On some long-distant day when some as-yet-unborn historian sits down to write the story of climate change—the story of the greatest crisis humans ever faced—it’s possible that they’ll choose an anecdote from this past week as a way into the story. Amid the coronavirus pandemic, it understandably didn’t get much notice, but JPMorgan Chase announced on Friday that Lee Raymond will no longer serve as the lead independent director of the world’s largest lender to the fossil-fuel industry.

I’ve told the backstory at much greater length here, but, briefly: Raymond was a key Exxon executive from the nineteen-eighties onward—the years when the company was one of the most profitable in the world. (If you want a full account, read Steve Coll’s majestic “Private Empire.”) Those were also the years when Exxon’s scientists discovered—before it was publicly an issue—that climate change was real and dangerous, and when Exxon’s executives decided to join with others in the industry to cover up that truth.

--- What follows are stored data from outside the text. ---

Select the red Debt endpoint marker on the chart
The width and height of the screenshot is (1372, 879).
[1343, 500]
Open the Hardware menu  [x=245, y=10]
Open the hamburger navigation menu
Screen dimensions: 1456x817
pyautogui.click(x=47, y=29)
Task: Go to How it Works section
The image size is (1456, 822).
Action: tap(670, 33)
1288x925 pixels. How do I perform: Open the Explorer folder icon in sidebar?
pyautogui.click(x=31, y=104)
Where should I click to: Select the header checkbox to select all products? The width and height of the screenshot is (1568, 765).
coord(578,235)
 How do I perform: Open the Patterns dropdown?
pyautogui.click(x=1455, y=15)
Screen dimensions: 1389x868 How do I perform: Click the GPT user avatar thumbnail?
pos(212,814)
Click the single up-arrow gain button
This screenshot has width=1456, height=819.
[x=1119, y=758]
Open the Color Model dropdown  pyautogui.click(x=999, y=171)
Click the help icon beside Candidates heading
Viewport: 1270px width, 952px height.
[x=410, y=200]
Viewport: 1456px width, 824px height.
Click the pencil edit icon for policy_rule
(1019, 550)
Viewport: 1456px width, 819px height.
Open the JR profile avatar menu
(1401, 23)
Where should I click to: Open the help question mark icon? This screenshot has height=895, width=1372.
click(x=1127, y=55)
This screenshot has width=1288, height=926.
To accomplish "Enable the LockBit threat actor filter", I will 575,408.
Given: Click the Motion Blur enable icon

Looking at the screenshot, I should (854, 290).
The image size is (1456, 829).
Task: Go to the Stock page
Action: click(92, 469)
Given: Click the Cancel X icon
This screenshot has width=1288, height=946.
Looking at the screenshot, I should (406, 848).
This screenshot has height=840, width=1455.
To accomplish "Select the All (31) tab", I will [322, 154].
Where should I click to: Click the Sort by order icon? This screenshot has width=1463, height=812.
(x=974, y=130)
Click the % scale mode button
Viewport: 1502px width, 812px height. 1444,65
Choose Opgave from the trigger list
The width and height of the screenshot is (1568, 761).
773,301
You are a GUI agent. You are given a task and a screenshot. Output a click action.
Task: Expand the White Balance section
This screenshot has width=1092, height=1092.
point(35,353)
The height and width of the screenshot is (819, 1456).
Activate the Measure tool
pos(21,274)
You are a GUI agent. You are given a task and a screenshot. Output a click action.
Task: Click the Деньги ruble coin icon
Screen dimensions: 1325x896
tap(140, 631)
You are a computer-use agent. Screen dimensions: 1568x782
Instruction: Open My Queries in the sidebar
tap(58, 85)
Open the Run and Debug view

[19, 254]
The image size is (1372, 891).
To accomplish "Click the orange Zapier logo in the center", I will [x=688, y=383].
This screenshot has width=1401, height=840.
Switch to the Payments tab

Raymond gave the single most audacious speech of the era, telling a World Petroleum Congress audience in 1997, on the eve of the Kyoto climate talks, that the planet was cooling, and that it made no difference if we acted then or waited a quarter century.

Raymond retired from Exxon as C.E.O., in 2005, having earned a reported six hundred and eighty-six million dollars; in his retirement, his job was to help run the board at Chase. Advocates have urged Chase to remove him as lead independent director because of his climate-denying past, and last month the New York City comptroller, Scott Stringer, joined the fight, pledging to vote the city pension fund’s Exxon shares against Raymond; he persuaded the New York State comptroller and the Pennsylvania state treasurer, in turn, to join him. One can only speculate, but this clearly put pressure on giant investors such as BlackRock, who have been making climate-friendly noises; in any event, as the Financial Times reported, Chase has removed Raymond from his position, though he remains on the board.

The effect is probably practical and definitely symbolic—Raymond’s removal ratifies the notion that, after a decade of relentless campaigning by activists, Big Oil is no longer quite as big. It’s true that, in the same week, much of the industry got the bailout that it had been asking for from Washington. But that was scant cause for celebration: the International Energy Agency released new numbers, predicting that global oil demand would drop nine per cent this year. As economists at the Institute for Energy Economics and Financial Analysis pointed out, the fossil-fuel sector really faces long-term solvency problems, not just short-term liquidity woes. Demand growth had been slowing in recent years, as regulatory pressure began to mount, as a result of all that activism, and as renewable energy got cheaper. Even before covid-19 really bit, Exxon had been “humbled,” according to Bloomberg Businessweek, becoming a “mediocre” company. Now it seems entirely likely that we have seen peak oil demand, a moment that the oil companies had predicted wouldn’t come for decades. Here’s the energy analyst Kingsmill Bond’s precis: “If demand for fossil fuels bounces back in 2021 by half the amount it fell in 2020, and grows at 0.5% a year, it would take 8 years to get back to where the industry started. And in the meantime, the renewable energy revolution has not stopped.”

This process will accelerate in places where governments rebuild their economies with Green New Deals, and lag in places where a move back to private cars combines with cheap gas prices to keep the S.U.V. era alive a little longer. But the key point is that, as the industry flags, so will its political power. “The ability of the industry to dictate to governments will weaken,” Bond said, “and the capacity of incumbents to frustrate the growth of renewables will reduce.” Exit Lee Raymond, stage right.